== Available records ==
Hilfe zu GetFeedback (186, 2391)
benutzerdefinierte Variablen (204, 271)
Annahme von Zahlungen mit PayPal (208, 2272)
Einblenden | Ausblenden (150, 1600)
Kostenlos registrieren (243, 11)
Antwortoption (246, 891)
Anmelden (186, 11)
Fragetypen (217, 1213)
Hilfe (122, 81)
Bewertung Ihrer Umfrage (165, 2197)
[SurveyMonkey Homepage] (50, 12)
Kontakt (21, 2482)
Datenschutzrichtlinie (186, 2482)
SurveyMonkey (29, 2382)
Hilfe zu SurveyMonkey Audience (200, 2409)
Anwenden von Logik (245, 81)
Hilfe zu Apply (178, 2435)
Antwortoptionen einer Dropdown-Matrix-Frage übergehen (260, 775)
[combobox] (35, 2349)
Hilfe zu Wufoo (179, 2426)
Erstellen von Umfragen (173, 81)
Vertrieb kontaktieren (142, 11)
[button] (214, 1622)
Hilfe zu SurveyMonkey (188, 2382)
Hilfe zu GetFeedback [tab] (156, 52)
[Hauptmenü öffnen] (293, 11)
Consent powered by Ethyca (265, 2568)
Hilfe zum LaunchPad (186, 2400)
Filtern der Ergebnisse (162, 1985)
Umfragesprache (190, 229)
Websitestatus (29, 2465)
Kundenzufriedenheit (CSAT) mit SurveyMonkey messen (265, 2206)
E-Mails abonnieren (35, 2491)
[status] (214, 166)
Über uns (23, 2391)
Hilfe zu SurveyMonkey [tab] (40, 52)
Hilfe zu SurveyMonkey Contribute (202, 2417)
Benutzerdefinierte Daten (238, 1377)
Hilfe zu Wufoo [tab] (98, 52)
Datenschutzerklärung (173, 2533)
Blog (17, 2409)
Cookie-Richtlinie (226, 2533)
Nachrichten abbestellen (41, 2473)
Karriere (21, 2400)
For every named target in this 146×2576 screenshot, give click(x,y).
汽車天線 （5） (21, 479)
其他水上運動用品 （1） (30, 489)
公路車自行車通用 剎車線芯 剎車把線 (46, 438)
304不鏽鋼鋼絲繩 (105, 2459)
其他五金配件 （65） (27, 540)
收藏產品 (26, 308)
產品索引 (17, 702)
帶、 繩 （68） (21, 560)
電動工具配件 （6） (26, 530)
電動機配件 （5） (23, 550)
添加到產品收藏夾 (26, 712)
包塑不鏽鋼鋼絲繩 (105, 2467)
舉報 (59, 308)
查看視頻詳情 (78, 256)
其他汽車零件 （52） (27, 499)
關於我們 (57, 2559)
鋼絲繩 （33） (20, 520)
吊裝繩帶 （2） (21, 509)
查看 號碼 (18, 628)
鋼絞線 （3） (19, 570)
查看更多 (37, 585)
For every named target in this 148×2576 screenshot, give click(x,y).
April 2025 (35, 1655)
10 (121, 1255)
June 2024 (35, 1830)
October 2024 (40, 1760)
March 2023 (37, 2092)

== Assigned task ==
Copy only the stretch running from the line containing "[Hauptmenü öffnen] (293, 11)" to the final line of the entries, both ends included, exactly as it stands.

== Solution below ==
[Hauptmenü öffnen] (293, 11)
Consent powered by Ethyca (265, 2568)
Hilfe zum LaunchPad (186, 2400)
Filtern der Ergebnisse (162, 1985)
Umfragesprache (190, 229)
Websitestatus (29, 2465)
Kundenzufriedenheit (CSAT) mit SurveyMonkey messen (265, 2206)
E-Mails abonnieren (35, 2491)
[status] (214, 166)
Über uns (23, 2391)
Hilfe zu SurveyMonkey [tab] (40, 52)
Hilfe zu SurveyMonkey Contribute (202, 2417)
Benutzerdefinierte Daten (238, 1377)
Hilfe zu Wufoo [tab] (98, 52)
Datenschutzerklärung (173, 2533)
Blog (17, 2409)
Cookie-Richtlinie (226, 2533)
Nachrichten abbestellen (41, 2473)
Karriere (21, 2400)
For every named target in this 146×2576 screenshot, give click(x,y).
汽車天線 （5） (21, 479)
其他水上運動用品 （1） (30, 489)
公路車自行車通用 剎車線芯 剎車把線 (46, 438)
304不鏽鋼鋼絲繩 (105, 2459)
其他五金配件 （65） (27, 540)
收藏產品 (26, 308)
產品索引 (17, 702)
帶、 繩 （68） (21, 560)
電動工具配件 （6） (26, 530)
電動機配件 （5） (23, 550)
添加到產品收藏夾 (26, 712)
包塑不鏽鋼鋼絲繩 (105, 2467)
舉報 (59, 308)
查看視頻詳情 (78, 256)
其他汽車零件 （52） (27, 499)
關於我們 (57, 2559)
鋼絲繩 （33） (20, 520)
吊裝繩帶 （2） (21, 509)
查看 號碼 (18, 628)
鋼絞線 （3） (19, 570)
查看更多 (37, 585)
For every named target in this 148×2576 screenshot, give click(x,y).
April 2025 (35, 1655)
10 (121, 1255)
June 2024 (35, 1830)
October 2024 (40, 1760)
March 2023 (37, 2092)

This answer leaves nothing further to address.